To be included in the forthcoming supplement to the Monet catalogue raisonné de l'oeuvre peint et dessiné being prepared by the Wildenstein Institute.
The winter of 1884-1885 was cold and snowy, and within the immediate vicinity of Giverny Monet painted nine pictures showing the landscape under a blanket of snow or in icy conditions (Wildenstein, nos. 961-968). As spring neared and the weather improved, Monet ventured further afield, and following the road leading eastward towards Grasny, he set up his easel near the small hamlet of Falaise. He painted the present work and ten others in this area (Wildenstein, nos 969-979), depicting the small farmsteads nestled in the rolling hills of Val de Falaise. Closely related to W. 970 (fig. 1) dated 1885, the present work presents the same low flat foreground, the slopes of the hillside to the left. Partially hidden in the landscape and central to both works is the property known as Les Roches, situated at the entrance to the hamlet of Falaise.

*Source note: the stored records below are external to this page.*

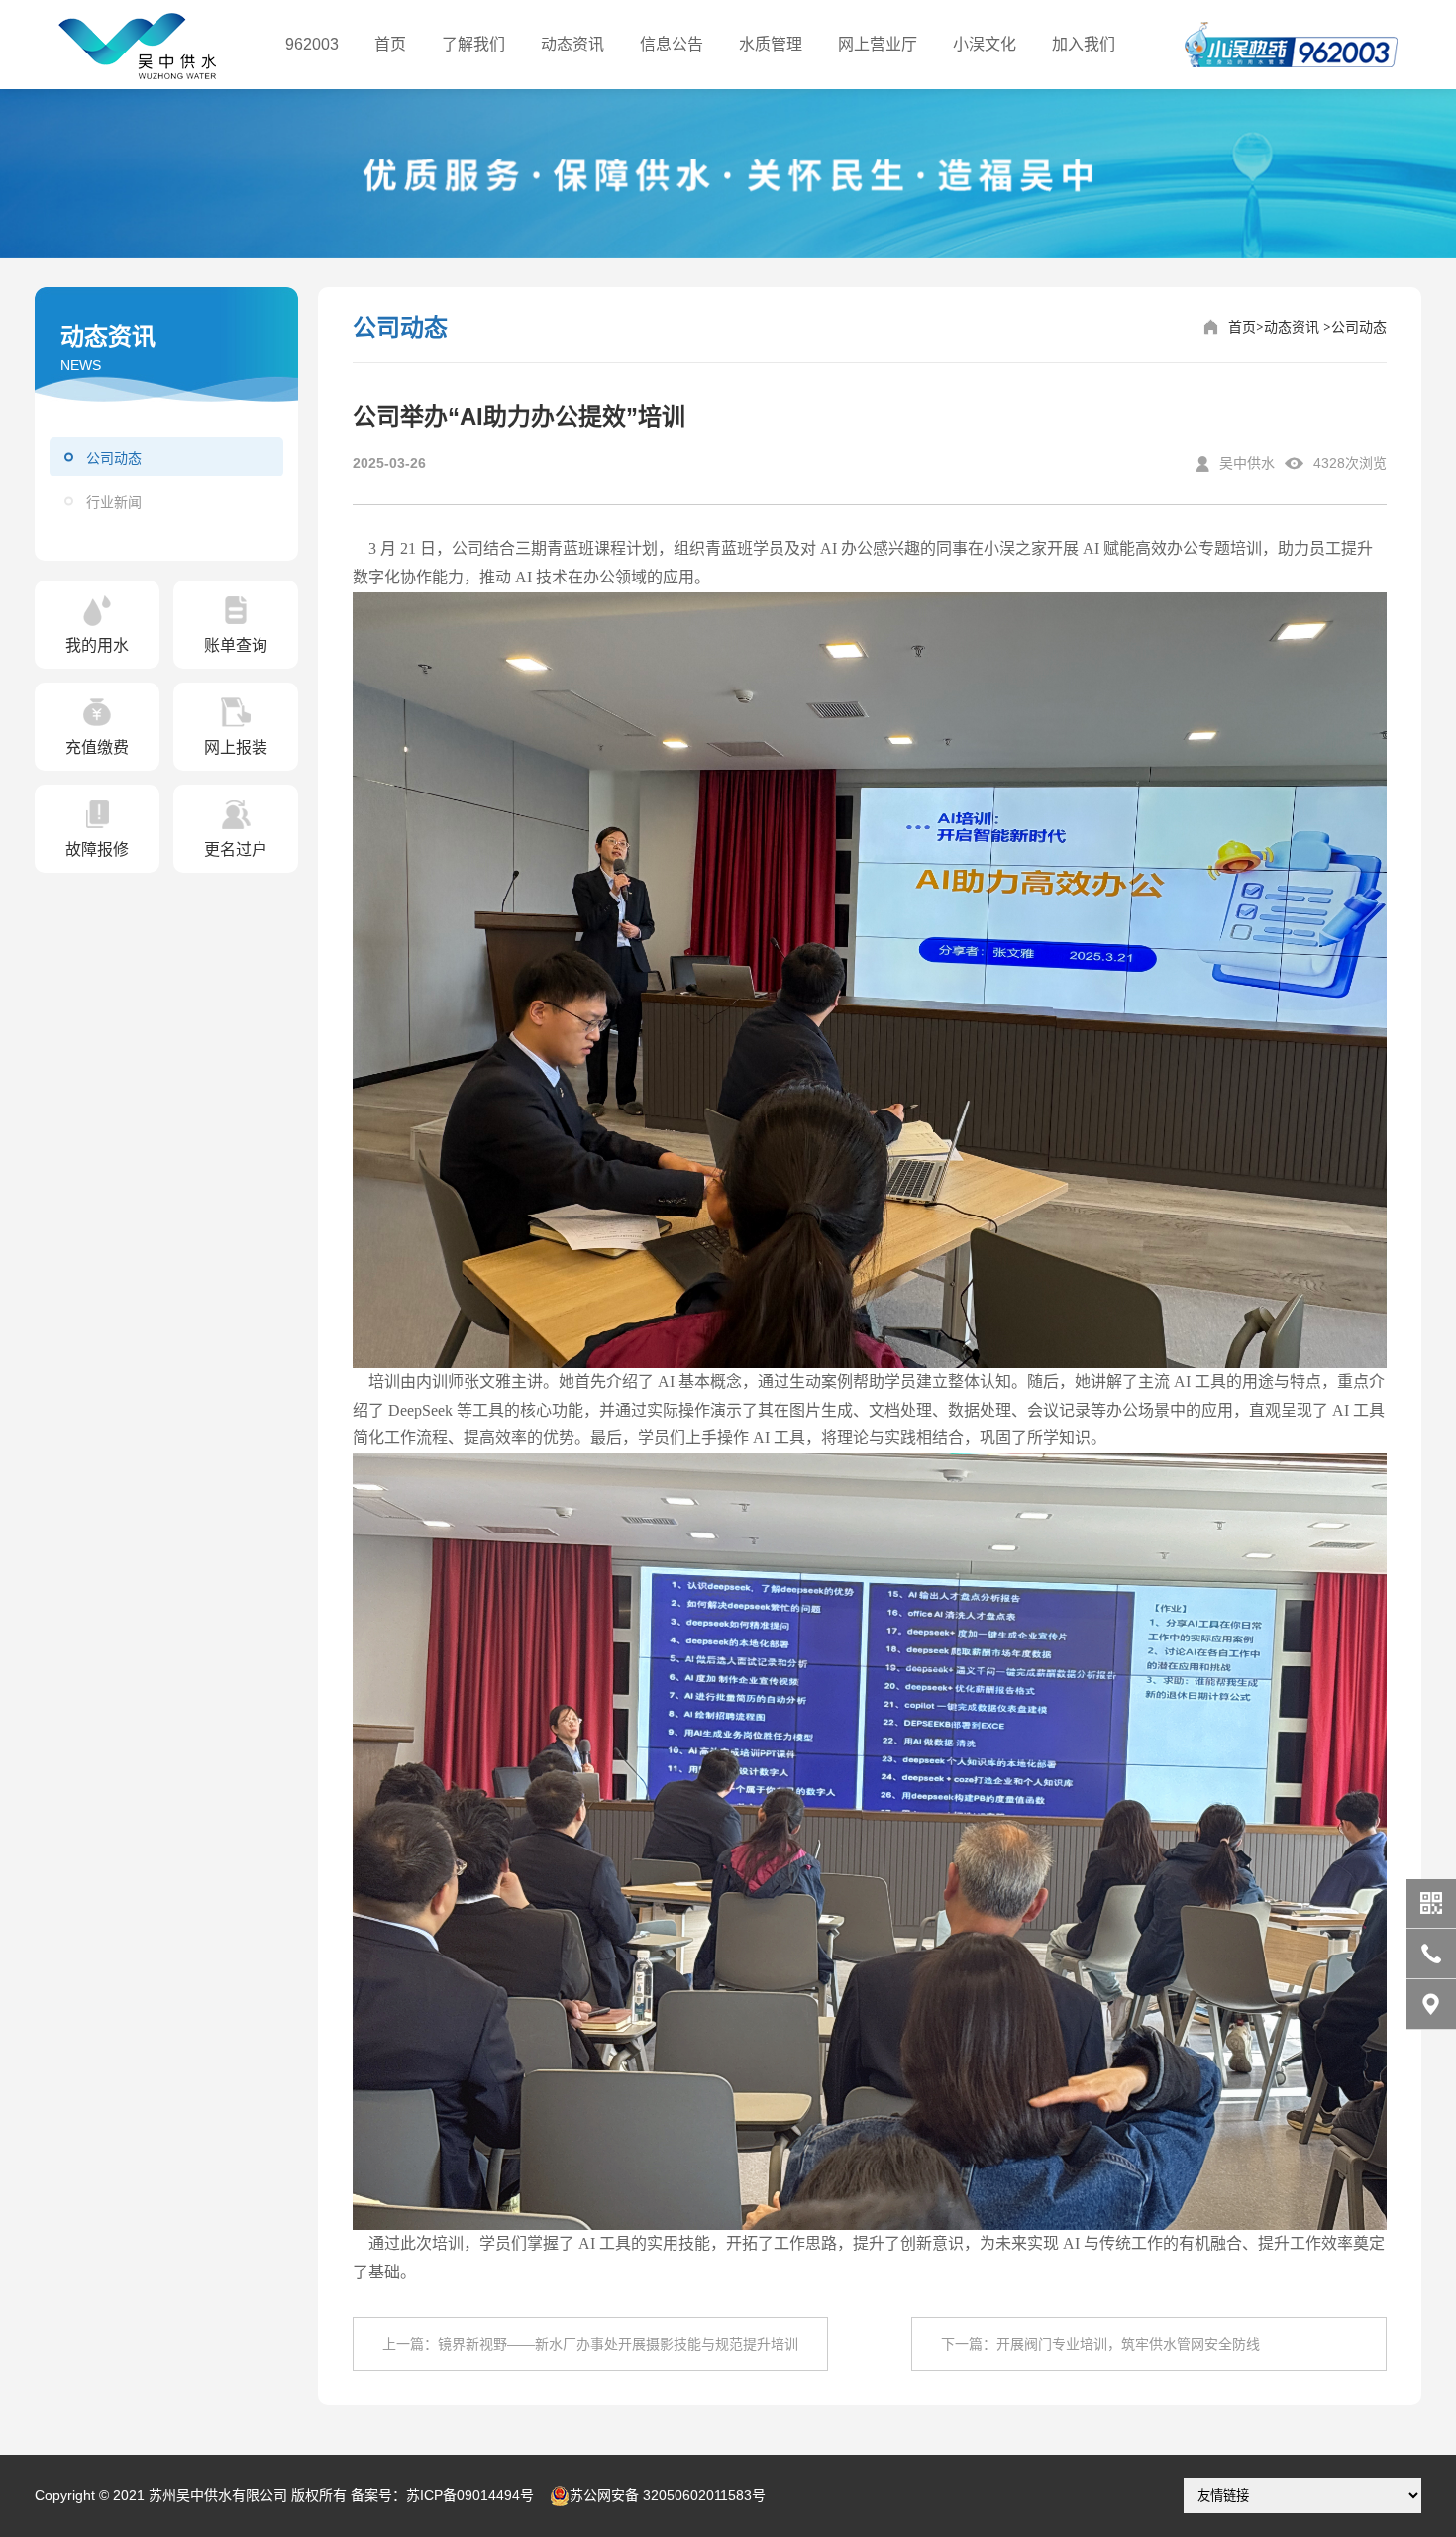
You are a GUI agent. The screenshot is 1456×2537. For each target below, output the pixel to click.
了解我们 (473, 44)
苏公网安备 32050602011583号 (668, 2495)
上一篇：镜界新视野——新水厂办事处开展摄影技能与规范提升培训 (590, 2344)
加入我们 (1083, 44)
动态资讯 (572, 44)
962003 (312, 44)
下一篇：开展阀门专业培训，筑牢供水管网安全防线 (1100, 2344)
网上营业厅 (877, 44)
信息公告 (671, 44)
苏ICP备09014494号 (470, 2495)
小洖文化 (984, 44)
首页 (390, 44)
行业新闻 (114, 502)
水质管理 (770, 44)
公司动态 (114, 458)
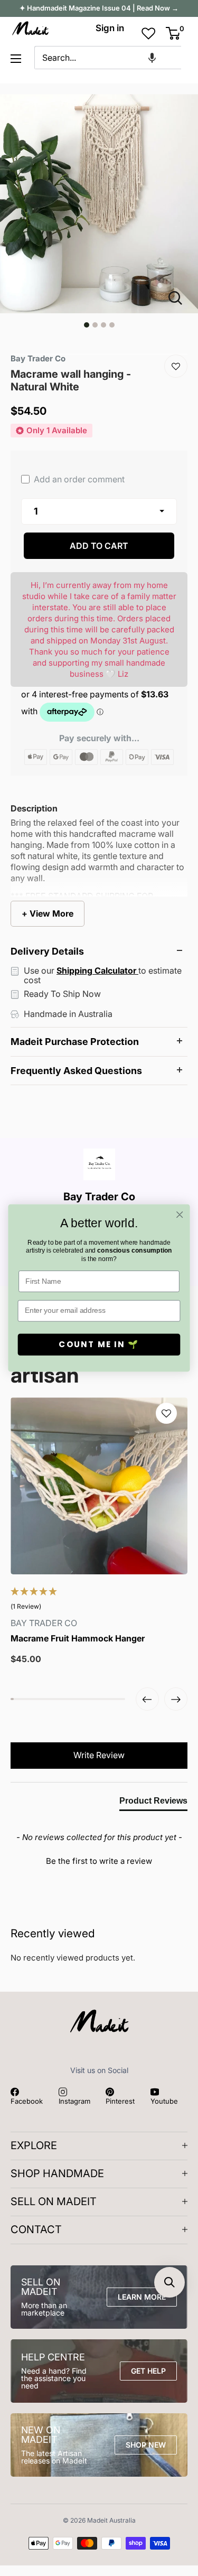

With a career that spanned the latter half of the nineteenth century, Alphonse Portier was one of the most active and influential art dealers of his time. Portier's modest beginnings as a pigment merchant on the rue Notre-Dame-de-Lorette belied his keen eye; well before the Impressionists achieved public recognition he identified the talent of Manet, Monet, Degas and van Gogh. He was especially fond of the work of Sisley and Pissarro and from the beginning of their careers strove to place their works in collections where they would be properly appreciated and counted amongst his closest clients, de Camondo, Rouart, Chéramy, Depeaux, Princesse de Polignac and the Havemeyers.
In 1885 Portier paid a visit to Monet at his home in Giverny where he exchanged a work by Degas for one of the artist's paintings. Whilst unconfirmed it seems possible that Portier collected the present work in exchange for his Degas.